[[ TEXT PROVIDED open ]]
The winter of 2021-22 will go down in the bird record books for the irruption of Common Redpolls in Wisconsin. Redpolls are one of our favorite winter birds and we enjoy seeing these acrobatic songbirds.

The Cornell Laboratory of Ornithology (CLO) states that Common Redpolls are energetic little birds that forage in flocks, gleaning, fluttering, or hanging upside down in the farthest tips of tree branches. Like many finches, they have an undulating, up-and-down pattern when they fly. To keep order in flocks, redpolls have several ways of indicating their intentions. When quarreling with flockmates, a redpoll fluffs its plumage, faces its adversary, and opens its bill, sometimes jutting its chin to display the black face patch.

Sam Robbins wrote in Wisconsin Birdlife that Common Redpolls are “fairly common winter resident south.  Irregular.”

Bird watchers on the Wisconsin Birding Network (Wisbirdn) reported that their numbers were increasing in late January in southern Wisconsin. At Goose Pond there were seven eBird reports of redpolls at Goose Pond beginning in January 2022.
[[ TEXT PROVIDED closed ]]
* _USING THE INFORMATION_
1 - In the text about Common Redpolls in Wisconsin, how did Sam Robbins describe the birds in Wisconsin Birdlife?
2 - Write the next few sentences of the text about Common Redpolls in Wisconsin, picking up after its last line.
[[ ENTRIES SHOWN open ]]
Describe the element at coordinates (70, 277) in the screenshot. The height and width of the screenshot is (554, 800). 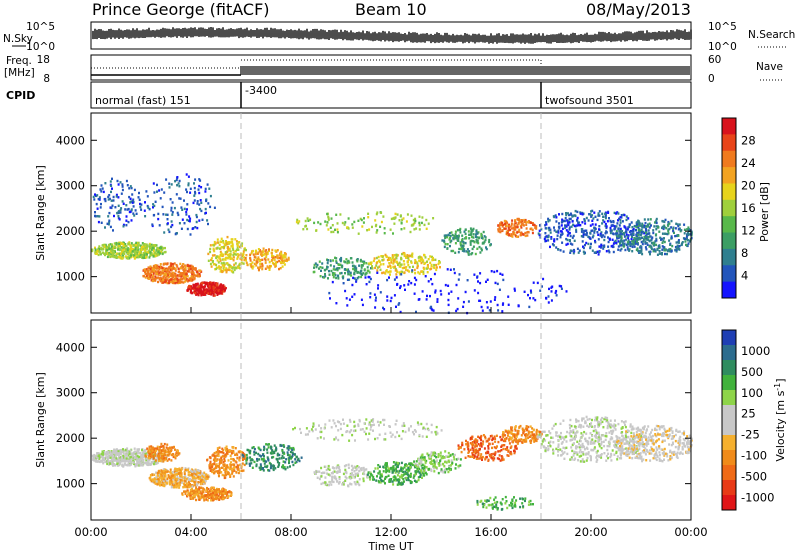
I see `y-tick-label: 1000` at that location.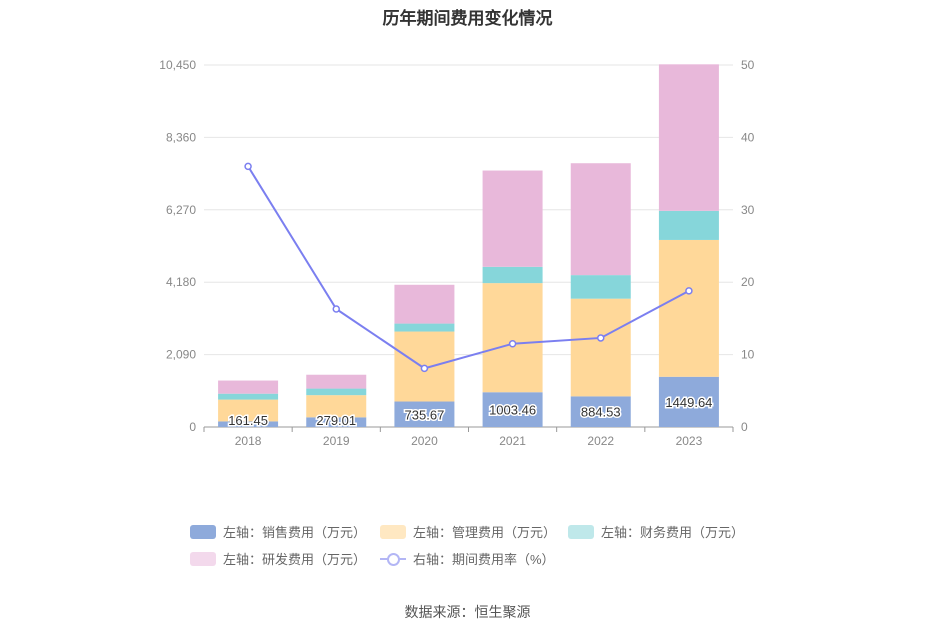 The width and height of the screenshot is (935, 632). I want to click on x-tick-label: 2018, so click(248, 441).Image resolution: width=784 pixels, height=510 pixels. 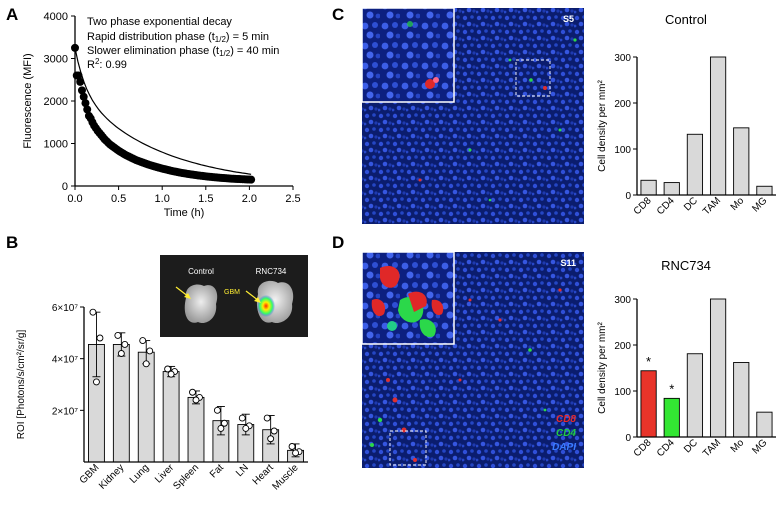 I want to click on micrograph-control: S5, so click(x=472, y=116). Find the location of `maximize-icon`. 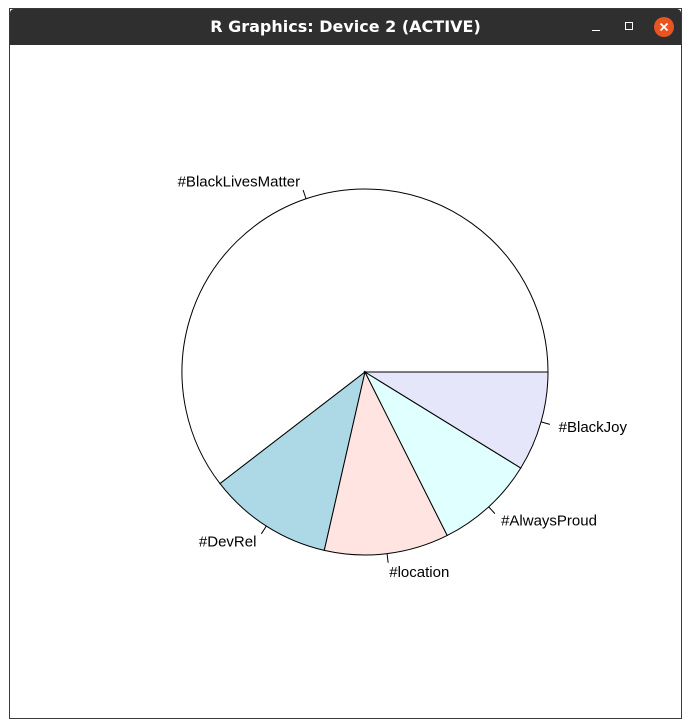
[[ ENTRIES SHOWN closed ]]
[[ ENTRIES SHOWN open ]]
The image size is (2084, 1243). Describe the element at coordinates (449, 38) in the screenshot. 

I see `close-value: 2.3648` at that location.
[[ ENTRIES SHOWN closed ]]
[[ ENTRIES SHOWN open ]]
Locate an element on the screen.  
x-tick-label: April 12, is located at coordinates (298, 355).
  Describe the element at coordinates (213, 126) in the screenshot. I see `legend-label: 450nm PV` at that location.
[[ ENTRIES SHOWN closed ]]
* _RESULTS IN ORDER_
1 - As a "fairly common winter resident south. Irregular."

2 -
At Goose Pond Sanctuary the first eBird record for Common Redpolls was 50 individuals seen in 1997 by Aaron Stutz. Additional records since 1997 are one in 2009, two in 2017, nine in 2018, and two in 2020.

There was also a Redpoll invasion in 2018, when Maddie Dumas, land steward, found five Redpolls at the Prairie Lane residence and we found 110 (Goose Pond high count) at the Kampen Road residence on the Great Backyard Bird Count.

A search for information on the winter diet of Common Redpolls found that they eat birch, tamarack, and alder seeds; feed at ground, platform, hopper and tube feeders on millet, thistle or nyjer seed, and black oil sunflowers or sunflower chips; evening primrose in prairie restorations; and lamb’s quarter in weedy fields.   

Common Redpolls at a feeder. Photo by Courtney Celley/USFWS Midwest Region

On February 28th, 2022 JD Arnston counted 48 Redpolls in the plum thicket where the railroad tracks cross Kampen Road, and on March 3 he found 44 in the same location. Graham Steinhauer and Calla Norris had two at their feeders on Prairie Lane and one bird was at the Kampen Road residence.

Mark asked JD what he thought the birds were feeding on. He was not sure but said that the flock would move back and forth from the plum thicket to the prairie restoration in the Lapinski-Kitze Prairie that germinated in 2020. Our guess is that the flock was feeding on evening primrose, a biennial, that was abundant in 2021, the second growing season, and on lamb’s quarter, an annual, that soon will be crowded out by the prairie plants.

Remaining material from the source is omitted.